Бегущая по тундре. Документально-художественная повесть - стр. 2
За спиной анкалина послышался детский крик. Он оглянулся и увидел машущего ему рукой младшего сына – Тегрувье. «Атэ, атэ2, – кричал он, – энэкэй3 зовёт тебя домой!»
Тумнеттувге вынул трубку изо рта, достал кожаный мешочек, где хранились табак и спички, положил туда трубку, спрятал мешочек и только после этого поднялся, и не спеша пошёл по осыпающейся береговой гальке на высокий тундровый берег, где его ждал сын. Они подошли к яранге, рядом с которой стоял земляной дом, и зашли в него. В дальнем конце единственной комнаты, за занавеской, стонала Эттэринтынэ. Наступило время родов. Шёл 1930-й год.
Рождение ребенка происходило буквально на глазах всех обитателей дома, за символической занавеской, которую, в свою очередь, загораживала своим телом бабушка. Две женщины, подружки роженицы из соседних яранг, помогали Эттэринтынэ рожать.
И вот раздался крик ребёнка. По дому разнёсся аромат жжёной коры плавникового дерева. Им прижигали пупок новорожденного, а саму пуповину убирали в специальный загодя сшитый кожаный мешочек.
Выглянувшая из-за занавески Киунэ коротко бросила: «нээкык» – дочь.
– Га, ата-ата-ата! – воскликнул Тумнеттувге, вскидывая руки вверх ладонями. – Га, якай-якай-якай! Га, кыш-кыш-кыш!
Это были восклицания, отгоняющие злых духов. Он знал, что русские люди, жившие недалеко на полярной станции, смеются над чукчами, верящими в духов, объясняя им, что никаких духов нет. Но чукчи, на всякий случай, соглашаясь с русскими, продолжали верить своим добрым духам и старались прогнать злых. Ведь духам от этого не станет хуже, а уж тем более верующим в них простым морзверобоям, охотникам и оленеводам.

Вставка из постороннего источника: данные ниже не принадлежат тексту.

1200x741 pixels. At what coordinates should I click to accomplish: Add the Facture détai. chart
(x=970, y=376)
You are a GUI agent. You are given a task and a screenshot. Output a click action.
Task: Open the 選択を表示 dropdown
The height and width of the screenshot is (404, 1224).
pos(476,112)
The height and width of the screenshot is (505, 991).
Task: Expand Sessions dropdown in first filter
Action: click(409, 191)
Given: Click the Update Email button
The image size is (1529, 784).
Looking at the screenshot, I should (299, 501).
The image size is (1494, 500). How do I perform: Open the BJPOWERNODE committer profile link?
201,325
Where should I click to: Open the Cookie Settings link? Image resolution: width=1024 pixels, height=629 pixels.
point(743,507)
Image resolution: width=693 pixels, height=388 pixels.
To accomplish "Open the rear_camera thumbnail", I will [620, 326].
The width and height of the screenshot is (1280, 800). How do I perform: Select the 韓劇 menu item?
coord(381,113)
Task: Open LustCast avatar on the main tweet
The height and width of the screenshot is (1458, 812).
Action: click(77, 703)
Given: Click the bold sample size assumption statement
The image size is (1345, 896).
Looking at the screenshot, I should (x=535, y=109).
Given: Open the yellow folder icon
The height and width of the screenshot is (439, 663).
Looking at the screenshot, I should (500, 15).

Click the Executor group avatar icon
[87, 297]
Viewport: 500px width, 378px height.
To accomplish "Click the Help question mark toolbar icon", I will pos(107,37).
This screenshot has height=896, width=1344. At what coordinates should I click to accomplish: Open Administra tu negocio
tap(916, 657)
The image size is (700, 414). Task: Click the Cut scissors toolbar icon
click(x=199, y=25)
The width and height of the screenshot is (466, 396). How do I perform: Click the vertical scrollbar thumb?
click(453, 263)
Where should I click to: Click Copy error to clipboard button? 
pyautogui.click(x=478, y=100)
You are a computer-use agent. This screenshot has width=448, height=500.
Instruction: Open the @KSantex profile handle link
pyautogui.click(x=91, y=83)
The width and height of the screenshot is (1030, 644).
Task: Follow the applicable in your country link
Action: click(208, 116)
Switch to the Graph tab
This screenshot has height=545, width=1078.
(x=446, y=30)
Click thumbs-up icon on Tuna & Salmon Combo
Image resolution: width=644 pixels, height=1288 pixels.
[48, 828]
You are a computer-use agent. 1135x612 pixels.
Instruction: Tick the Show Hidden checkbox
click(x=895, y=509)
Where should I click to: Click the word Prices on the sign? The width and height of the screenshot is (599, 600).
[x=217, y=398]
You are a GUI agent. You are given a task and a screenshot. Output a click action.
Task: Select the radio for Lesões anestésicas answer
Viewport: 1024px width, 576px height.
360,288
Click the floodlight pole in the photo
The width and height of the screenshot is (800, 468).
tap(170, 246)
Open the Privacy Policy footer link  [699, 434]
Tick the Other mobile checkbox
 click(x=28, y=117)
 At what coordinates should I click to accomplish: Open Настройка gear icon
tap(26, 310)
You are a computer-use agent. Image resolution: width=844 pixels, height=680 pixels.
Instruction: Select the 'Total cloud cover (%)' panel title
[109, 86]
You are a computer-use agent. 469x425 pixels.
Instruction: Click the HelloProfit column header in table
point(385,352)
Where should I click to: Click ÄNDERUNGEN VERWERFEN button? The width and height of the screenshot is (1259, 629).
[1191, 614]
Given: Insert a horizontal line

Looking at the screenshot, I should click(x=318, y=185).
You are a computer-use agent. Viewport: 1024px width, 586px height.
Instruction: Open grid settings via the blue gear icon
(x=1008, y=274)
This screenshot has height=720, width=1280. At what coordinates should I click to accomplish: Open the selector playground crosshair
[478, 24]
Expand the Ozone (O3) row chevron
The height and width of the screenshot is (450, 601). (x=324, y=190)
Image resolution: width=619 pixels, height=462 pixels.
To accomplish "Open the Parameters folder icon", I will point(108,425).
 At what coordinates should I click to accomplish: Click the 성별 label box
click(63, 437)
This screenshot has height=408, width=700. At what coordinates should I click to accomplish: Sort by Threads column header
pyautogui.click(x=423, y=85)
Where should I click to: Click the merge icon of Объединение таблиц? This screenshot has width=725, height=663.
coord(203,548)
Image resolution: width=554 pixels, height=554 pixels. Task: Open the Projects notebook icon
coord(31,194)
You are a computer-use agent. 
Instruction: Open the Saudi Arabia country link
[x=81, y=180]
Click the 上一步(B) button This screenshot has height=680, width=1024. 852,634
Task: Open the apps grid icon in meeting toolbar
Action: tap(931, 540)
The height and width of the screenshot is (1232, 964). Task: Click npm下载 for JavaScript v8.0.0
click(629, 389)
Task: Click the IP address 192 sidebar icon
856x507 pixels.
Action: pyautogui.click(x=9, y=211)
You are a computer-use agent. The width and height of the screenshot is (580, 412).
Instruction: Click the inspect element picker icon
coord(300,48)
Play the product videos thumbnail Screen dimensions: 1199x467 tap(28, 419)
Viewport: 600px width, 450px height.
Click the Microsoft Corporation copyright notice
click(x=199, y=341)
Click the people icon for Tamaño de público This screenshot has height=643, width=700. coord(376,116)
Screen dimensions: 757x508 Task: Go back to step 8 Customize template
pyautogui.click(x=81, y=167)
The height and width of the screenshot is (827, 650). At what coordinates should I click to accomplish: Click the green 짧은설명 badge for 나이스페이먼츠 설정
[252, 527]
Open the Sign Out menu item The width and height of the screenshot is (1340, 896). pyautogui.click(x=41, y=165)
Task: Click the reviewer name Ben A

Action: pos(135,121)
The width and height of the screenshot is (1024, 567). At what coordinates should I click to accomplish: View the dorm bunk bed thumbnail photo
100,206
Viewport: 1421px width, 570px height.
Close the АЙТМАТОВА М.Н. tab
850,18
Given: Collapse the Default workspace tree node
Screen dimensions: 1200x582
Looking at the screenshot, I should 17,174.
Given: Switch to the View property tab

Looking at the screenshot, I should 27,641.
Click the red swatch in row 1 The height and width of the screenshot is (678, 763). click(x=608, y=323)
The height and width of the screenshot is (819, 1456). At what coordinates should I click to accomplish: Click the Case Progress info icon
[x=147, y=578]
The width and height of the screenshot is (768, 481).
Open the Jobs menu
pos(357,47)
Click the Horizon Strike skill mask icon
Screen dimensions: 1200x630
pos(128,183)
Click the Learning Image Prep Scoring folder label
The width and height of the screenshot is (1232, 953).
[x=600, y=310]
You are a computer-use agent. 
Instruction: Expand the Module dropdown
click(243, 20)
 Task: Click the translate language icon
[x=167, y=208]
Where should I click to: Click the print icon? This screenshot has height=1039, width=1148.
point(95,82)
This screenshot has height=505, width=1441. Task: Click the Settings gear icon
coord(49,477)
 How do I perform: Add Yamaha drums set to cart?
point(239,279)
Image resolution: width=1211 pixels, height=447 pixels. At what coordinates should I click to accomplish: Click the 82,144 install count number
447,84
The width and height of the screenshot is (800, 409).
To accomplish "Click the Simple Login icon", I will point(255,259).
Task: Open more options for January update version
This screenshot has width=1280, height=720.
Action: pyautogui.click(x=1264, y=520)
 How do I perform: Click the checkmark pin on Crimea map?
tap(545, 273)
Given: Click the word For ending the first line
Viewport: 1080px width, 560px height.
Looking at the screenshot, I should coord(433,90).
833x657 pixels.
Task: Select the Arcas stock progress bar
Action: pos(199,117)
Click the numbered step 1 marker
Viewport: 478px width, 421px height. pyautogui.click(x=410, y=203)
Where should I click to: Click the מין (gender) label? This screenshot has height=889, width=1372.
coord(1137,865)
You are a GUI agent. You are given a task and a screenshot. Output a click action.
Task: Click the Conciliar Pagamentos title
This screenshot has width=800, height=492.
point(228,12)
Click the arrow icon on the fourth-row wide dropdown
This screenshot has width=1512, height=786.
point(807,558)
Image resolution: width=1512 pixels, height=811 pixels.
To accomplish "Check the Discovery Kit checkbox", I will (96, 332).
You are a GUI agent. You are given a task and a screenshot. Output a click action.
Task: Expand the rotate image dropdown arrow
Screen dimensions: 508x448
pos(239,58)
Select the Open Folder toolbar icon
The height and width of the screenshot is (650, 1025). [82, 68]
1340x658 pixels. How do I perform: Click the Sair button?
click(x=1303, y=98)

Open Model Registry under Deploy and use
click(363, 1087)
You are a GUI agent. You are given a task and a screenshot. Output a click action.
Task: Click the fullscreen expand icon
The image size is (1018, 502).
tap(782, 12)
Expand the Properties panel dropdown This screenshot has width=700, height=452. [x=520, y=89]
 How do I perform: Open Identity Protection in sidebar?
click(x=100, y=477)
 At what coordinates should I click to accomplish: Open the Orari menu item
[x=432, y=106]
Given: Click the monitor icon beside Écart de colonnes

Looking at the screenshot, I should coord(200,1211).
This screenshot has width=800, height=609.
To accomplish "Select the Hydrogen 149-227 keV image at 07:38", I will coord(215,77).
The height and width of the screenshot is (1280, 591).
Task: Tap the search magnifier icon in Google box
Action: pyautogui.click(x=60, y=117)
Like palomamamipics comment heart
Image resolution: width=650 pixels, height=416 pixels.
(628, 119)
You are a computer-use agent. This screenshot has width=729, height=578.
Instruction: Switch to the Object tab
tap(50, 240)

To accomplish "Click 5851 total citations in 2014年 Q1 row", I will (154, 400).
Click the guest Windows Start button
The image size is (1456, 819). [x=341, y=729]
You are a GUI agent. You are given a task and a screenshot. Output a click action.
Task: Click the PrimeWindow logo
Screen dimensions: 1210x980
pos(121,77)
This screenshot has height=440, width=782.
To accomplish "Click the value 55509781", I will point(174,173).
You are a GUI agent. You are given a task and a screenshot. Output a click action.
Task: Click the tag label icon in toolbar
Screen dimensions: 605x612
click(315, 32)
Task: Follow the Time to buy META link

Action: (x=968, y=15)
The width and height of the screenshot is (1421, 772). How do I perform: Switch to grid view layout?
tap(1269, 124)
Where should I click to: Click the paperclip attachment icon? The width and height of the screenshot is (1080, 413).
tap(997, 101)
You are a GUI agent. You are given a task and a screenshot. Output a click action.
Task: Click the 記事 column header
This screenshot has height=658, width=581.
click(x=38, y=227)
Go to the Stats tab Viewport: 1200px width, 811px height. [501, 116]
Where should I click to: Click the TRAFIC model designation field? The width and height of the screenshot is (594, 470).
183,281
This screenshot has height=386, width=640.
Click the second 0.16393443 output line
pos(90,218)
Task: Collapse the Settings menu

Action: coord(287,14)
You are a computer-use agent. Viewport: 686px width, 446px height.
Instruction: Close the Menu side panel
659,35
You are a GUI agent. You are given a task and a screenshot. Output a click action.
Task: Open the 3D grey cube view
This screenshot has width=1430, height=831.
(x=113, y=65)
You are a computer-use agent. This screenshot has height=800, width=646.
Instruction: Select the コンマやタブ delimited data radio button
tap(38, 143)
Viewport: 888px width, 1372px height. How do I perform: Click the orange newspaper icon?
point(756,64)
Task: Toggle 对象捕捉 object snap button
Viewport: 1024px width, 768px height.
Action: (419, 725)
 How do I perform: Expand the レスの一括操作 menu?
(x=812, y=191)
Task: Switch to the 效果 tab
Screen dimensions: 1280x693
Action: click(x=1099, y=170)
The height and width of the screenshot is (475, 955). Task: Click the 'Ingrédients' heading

Занавеску убрали, и Тумнеттувге подошёл к жене. Она грудью кормила маленькую дочь и улыбалась мужу, своим сыновьям и бабушке, которые с восхищением смотрели на неё и маленького человечка, так старательно сосущего грудь матери.
Счастливый муж отошёл от жены с ребёнком, присел на корточки, достал свою трубку, но не закурил. «Как же не просто устроен мир, – думал он, посасывая трубку. – Вот женщина – она может дать жизнь, выкормить ребёнка. А потом дать новую и новую жизнь. А мужчина? Ему поручено добывать пищу, защищать свой дом, жену, детей от врагов, от злых духов, диких зверей как умка4, волк или росомаха. Чудно устроен мир! А почему мужчина не может дать жизнь? Надо будет расспросить русских полярников, что они думают по этому поводу?»
А Эттэринтынэ чудилось, что в груди у неё, в распахнутой её душе, ворочается, пытаясь половчее улечься, мягкая, пушистая лисица. И хотелось плакать и смеяться от того, что такая ласковая пушистая лисица нашла удивительно светлое и уютное место где-то под самым её сердцем. Ластилась лисица к её сердцу, порой притрагивалась к нему острыми коготками. Ох, лисица, лисица, и как ты сумела так уютно улечься под сердцем самой счастливой на свете женщины?